Citation : 1991 Latest Caselaw 684 Del
Judgement Date : 31 October, 1991

Delhi High Court
Pride Construction Co. vs Delhi Development Authority on 31 October, 1991
Equivalent citations: 1992 (1) ARBLR 216 Delhi, 45 (1991) DLT 584, 1991 (21) DRJ 327
Author: J Singh
Bench: J Singh

JUDGMENT

Jaspal Singh, J.

(1) The award has a chequered history. It was first made and published as far back as on April 24, 1987. This was followed by a petition under Section 14 of the Arbitration Act and the objections by the Delhi Development Authority. By her judgment dated May 8, 1989 Sunanda Bhanbdare J. set aside the finding on claim No. 7 and as far as claims No. 2, 3 and 4 were concerned the case was remitted back to the Arbitrator. The reason for the remission was lack of reasons in terms of Section 25 of the agreement entered into between the parties. Consequent thereupon the arbitrator has resubmitted the award. However, the Delhi Development Authority is still not satisfied and has filed objections leading to the framing, of the following issues.

1. Whether the award dated 24.4.87 read with the reasons given by the arbitrator dated 24.4.89 deserves to be set aside for the objections taken by the D.D.A. ? OPP

2.Relief:

(2) It was argued on behalf of the Delhi Development Authority that the award was liable to be set aside on the following three grounds:

1.The Arbitrator has relied upon documents which were neither on the record nor directed to be produced.

2.The arbitrator has refused to act on the admissions made by the claimant on grounds which find no support from the record.

3.The award once again is devoid of reasons.

(3) To come down to the specifics, as far as the first objection is concerned, my attention was drawn to two documents Ex.
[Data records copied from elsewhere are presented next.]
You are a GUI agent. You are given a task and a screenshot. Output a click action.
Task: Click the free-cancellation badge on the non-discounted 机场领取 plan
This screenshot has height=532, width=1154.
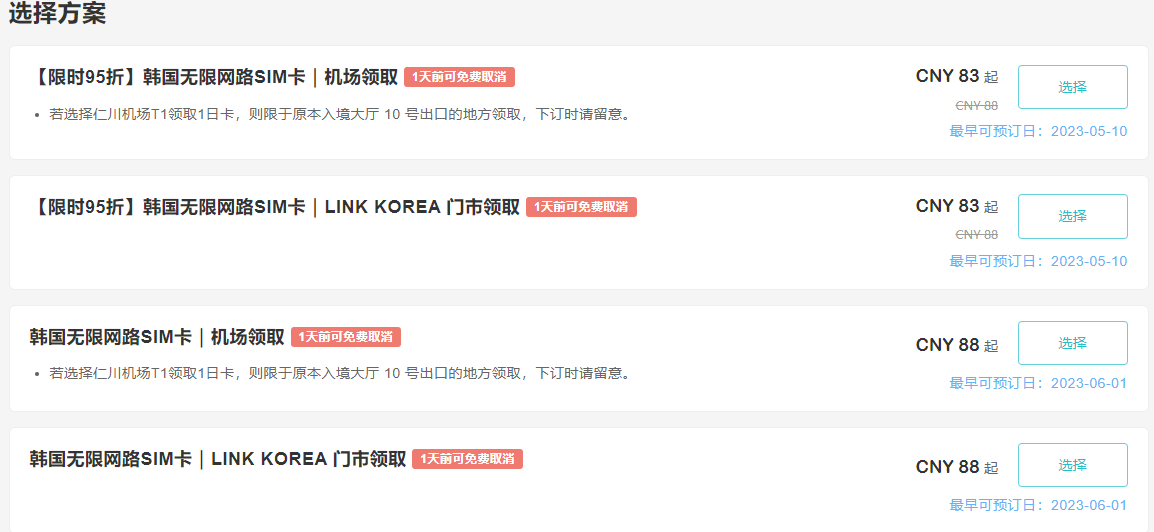tap(345, 337)
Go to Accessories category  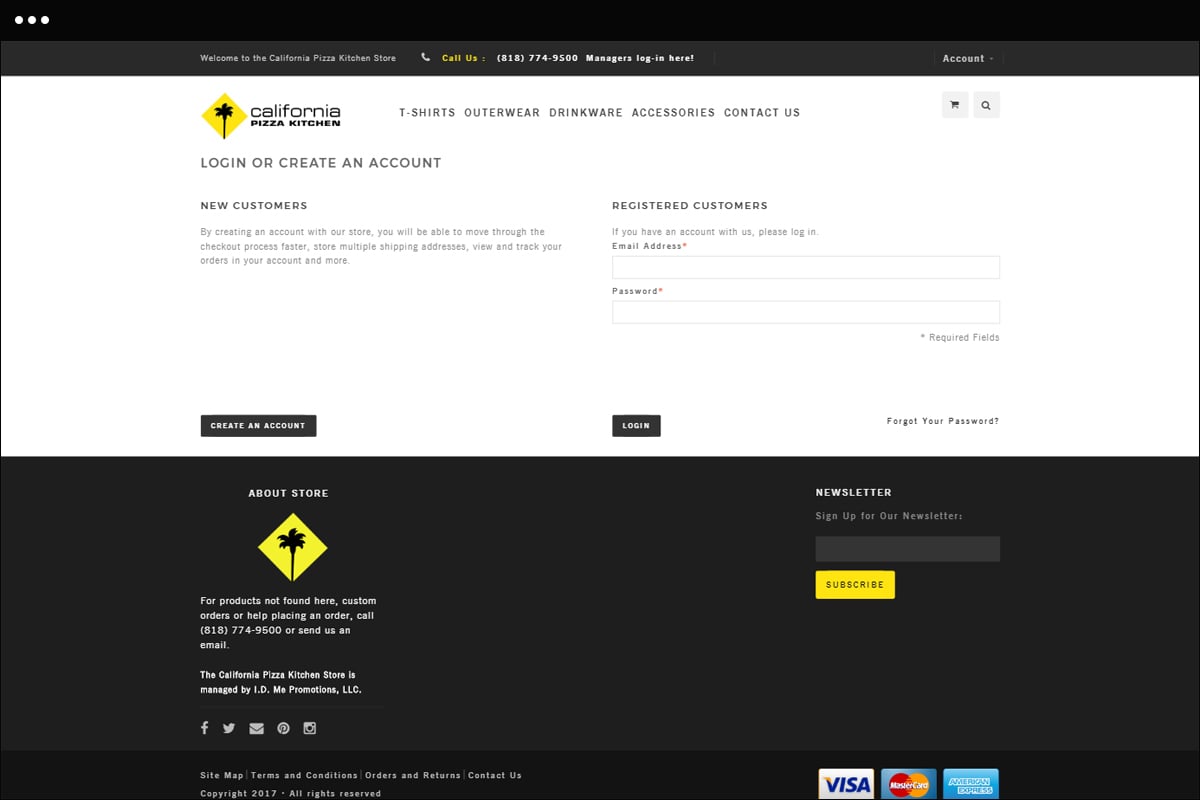pyautogui.click(x=673, y=113)
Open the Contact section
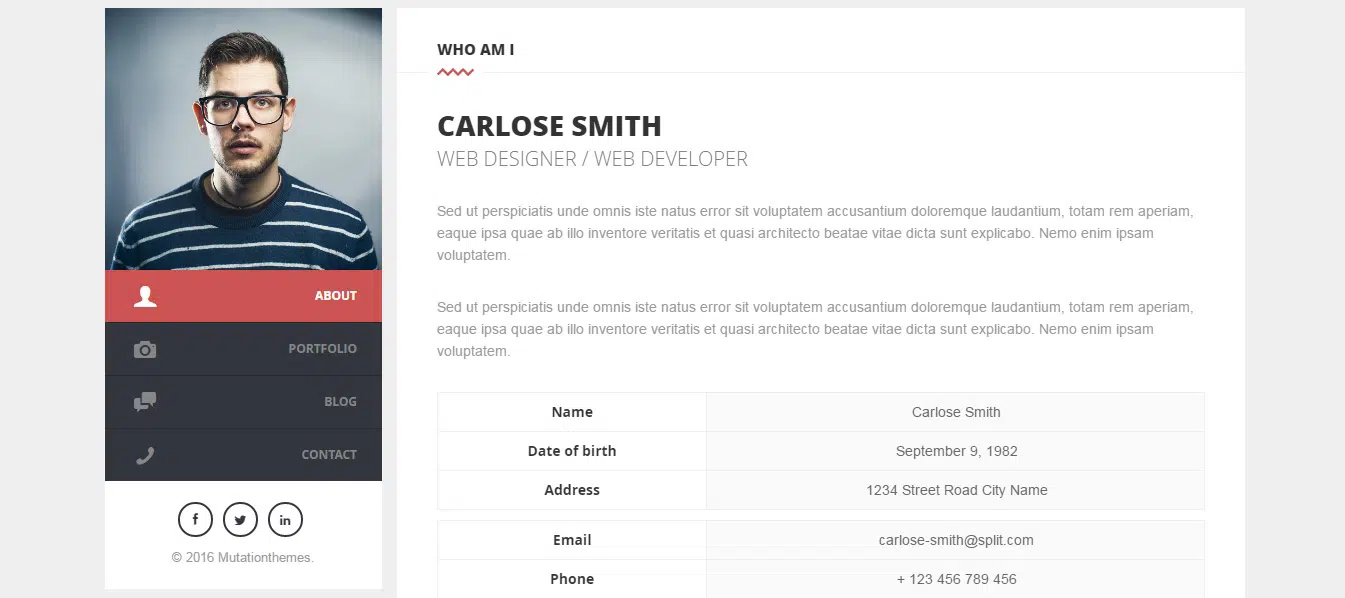 tap(329, 455)
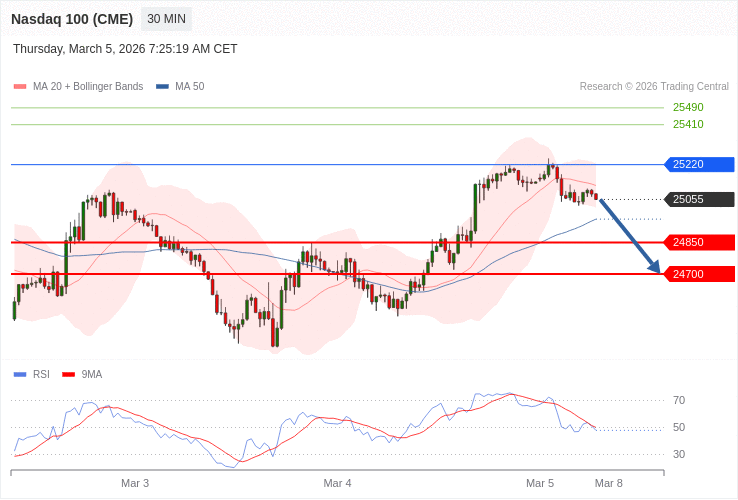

C-15 and C-16. It was argued that the documents were looked into, referred to and relied upon, although the arbitrator could not do so for the reason that the documents finding mention in them were neither before him nor had he taken any steps to get them produced.

(4) With regard to the second objection the centre of controversy was letter. Ex. C-31 admittedly written by the claimant. It was contended and with great vehemence that although the documents Ex. C-31 contained admission by the claimants which cut at they very root of their ease, the same were overlooked on the ground that the admissions were not voluntary and had been obtained under duress.

(5) And, as far as the third objection is concerned the argument, in short was that the so called reasons were, in law, no reasons but only contained a recital of facts and evidence.

(6) Are the objections tenable? That is what calls for an answer.

(7) Before I proceed to deal with the objections, a brief resume of the facts is called for. The claimants had entered into an agreement for the work of construction of some quarters in pocket V, Poorvi at Pitampura. Subsequently disputes and differences arose between the parties and as already noticed above those disputes and differences were referred to the sole arbitration of respondent No. 2. As regards Claim No. 2 admittedly, the claimant had procured 19,53,700 bricks at the site of work against which secured advance to the extent of 75% of the actual costs of the bricks was allowed. It was the case of the claimants that besides the said bricks they had also procured 2 lakhs more' bricks and the respondent had agreed that the bricks over and above 19,53,700 could be lifted by the claimants. However, it so happened that when physical verification was made a shortage of 1,36,648 bricks was found. By letter Ex. C-31 which is dated November 5, 1986, the claimants admitted this shortage. However, I shall be dealing with the letter at a later stage. For the present, I may mention that the finding of claim No. 2 was remitted back as it was nor clear whether that shortage of 1,36,648 bricks was out of bricks numbering 19,53,700 for which secured advance had been made or from the total bricks numbering 21,53,700. The arbitrator has now clarified that the shortage of bricks was from the lot numbering 19,53,700. Claim Nos. 3 & 4 deal with certain shortages in respect of Ms angle from and stones. These claims were partially allowed on the basis that there being a closure of the contract and the watch and ward being the responsibility of the objector authority itself even if the shortage was found the claimants were entitled to the claim. As already noticed above the finding on these claims-was also set aside as the arbitrator had not given reasons for his coming to the conclusion that there was a closure of the contract and that the watch and ward was the responsibility of the Authority.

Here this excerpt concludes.